The defiance in Cedric's eyes flickered, just for a moment, before hardening again. Whether anything Sael had said would take root, only time would tell.
He turned to Richter. "Would you mind if I accompanied you to your office? I believe we have matters to discuss."
The Duke glanced toward the king, and something unspoken passed between them. Cedric's jaw tightened, but after a long moment, he gave a curt nod.
"You may go," the boy said, his voice flat.
Richter bowed slightly. "Your Majesty."
They began walking together, leaving the king and his Furies behind in the empty plaza. Sael heard the soft click of talons on cobblestone and didn't need to look to know that Oz had fallen into step behind them.
"Tch, puny king."
The words were dripping with contempt, and Sael stopped mid-stride. Richter stopped beside him. The Furies, who had been in the process of sheathing their weapons, froze with their blades still half-drawn, and Cedric's head whipped around, his eyes wide and searching for the source of a voice that had no business existing.
Everyone's gaze landed on the chicken.
Oz continued his unhurried trot across the cobblestones, passing within a few feet of the humiliated monarch without so much as a sideways glance. Cedric looked from the chicken to Sael to the chicken again, his expression caught somewhere between outrage and utter bewilderment.
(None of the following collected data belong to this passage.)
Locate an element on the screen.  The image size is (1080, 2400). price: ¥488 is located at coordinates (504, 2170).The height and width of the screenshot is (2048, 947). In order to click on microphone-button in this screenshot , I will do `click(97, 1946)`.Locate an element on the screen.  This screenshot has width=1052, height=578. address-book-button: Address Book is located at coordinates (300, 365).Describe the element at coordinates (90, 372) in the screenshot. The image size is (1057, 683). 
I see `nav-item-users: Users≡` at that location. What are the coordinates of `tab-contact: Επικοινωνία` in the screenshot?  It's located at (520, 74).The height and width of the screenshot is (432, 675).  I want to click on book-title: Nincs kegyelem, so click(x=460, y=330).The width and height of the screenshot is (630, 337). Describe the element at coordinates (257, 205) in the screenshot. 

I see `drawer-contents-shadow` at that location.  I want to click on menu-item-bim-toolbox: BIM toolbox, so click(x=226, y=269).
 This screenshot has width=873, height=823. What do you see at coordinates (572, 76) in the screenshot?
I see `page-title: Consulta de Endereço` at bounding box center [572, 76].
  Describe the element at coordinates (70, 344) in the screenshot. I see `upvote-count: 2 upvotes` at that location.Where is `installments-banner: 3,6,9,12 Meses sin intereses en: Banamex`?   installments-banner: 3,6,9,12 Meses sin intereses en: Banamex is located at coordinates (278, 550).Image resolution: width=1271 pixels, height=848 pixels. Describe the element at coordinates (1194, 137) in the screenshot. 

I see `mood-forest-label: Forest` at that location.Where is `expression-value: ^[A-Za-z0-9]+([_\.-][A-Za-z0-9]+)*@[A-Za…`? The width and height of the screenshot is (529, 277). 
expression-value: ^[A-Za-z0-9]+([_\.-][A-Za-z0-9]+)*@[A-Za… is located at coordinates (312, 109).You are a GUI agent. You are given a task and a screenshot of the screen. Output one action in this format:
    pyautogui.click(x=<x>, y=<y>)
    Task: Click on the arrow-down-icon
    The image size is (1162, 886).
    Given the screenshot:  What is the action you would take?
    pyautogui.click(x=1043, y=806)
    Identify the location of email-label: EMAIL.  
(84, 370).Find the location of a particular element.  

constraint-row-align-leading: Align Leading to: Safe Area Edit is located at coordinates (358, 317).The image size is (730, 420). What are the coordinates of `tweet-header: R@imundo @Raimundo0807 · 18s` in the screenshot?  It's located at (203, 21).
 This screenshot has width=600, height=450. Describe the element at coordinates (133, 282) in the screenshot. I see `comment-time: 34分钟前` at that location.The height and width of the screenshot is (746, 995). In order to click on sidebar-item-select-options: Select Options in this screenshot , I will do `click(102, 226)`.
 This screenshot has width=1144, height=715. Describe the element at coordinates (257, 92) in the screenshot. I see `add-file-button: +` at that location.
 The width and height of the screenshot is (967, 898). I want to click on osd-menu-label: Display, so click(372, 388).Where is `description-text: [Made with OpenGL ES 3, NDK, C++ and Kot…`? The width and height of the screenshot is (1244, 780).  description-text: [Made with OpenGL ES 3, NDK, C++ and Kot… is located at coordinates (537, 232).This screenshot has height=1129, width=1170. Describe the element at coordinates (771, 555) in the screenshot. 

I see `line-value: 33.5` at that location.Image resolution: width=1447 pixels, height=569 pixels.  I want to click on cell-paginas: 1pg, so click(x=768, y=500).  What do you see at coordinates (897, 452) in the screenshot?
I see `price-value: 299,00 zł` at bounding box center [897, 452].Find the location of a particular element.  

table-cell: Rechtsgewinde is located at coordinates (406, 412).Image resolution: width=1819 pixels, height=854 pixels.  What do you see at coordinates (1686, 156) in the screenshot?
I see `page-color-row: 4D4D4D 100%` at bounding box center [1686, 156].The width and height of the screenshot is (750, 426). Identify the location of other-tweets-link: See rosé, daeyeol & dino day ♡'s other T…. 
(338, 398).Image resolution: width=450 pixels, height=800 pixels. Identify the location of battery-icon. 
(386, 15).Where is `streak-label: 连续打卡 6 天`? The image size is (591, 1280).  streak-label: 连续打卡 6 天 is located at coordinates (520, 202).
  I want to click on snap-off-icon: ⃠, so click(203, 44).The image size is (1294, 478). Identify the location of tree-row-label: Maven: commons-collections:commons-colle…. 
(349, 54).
"Please do not mind him," Sael said.
He didn't feel like explaining why the chicken could talk, so he decided not to. And to be quite honest, it was something he found strangely vindicating to witness, and the absurdity of the situation nearly made him laugh. Sael turned to leave again, then paused, glancing back at Cedric.
"Your Majesty," this felt like an appropriate time to say it, "you have something stuck between your teeth."
Cedric blinked, his hand rising automatically to his mouth. "I—what?"
"A bit to the left." Sael gestured vaguely. "No, the other left. Higher. Almost—yes, there."
The king's tongue worked awkwardly against his front teeth, his fingers prodding at his gums. The Furies watched in silence, clearly uncertain whether they were supposed to intervene in this particular crisis. One of them looked like she wanted to offer assistance but couldn't quite figure out how.
"There you go," Sael said, when Cedric finally seemed to find whatever it was. He smiled—a genuine smile, warm and utterly inexplicable given everything that had just transpired—and then turned and resumed walking.
Richter fell back into step beside him after a moment, though his gaze lingered on the dragon in chicken form considerably longer than it had any right to. They walked in silence until they had passed through the colonnade and into the cooler shadows of the palace interior, their footsteps echoing softly against the marble floors.
"It seems," Richter said eventually, "that you have quite a the story to tell from this mission to Ashams."
"As do you, I suspect."
Richter let out a short breath of a laugh. "Oh, you have no idea."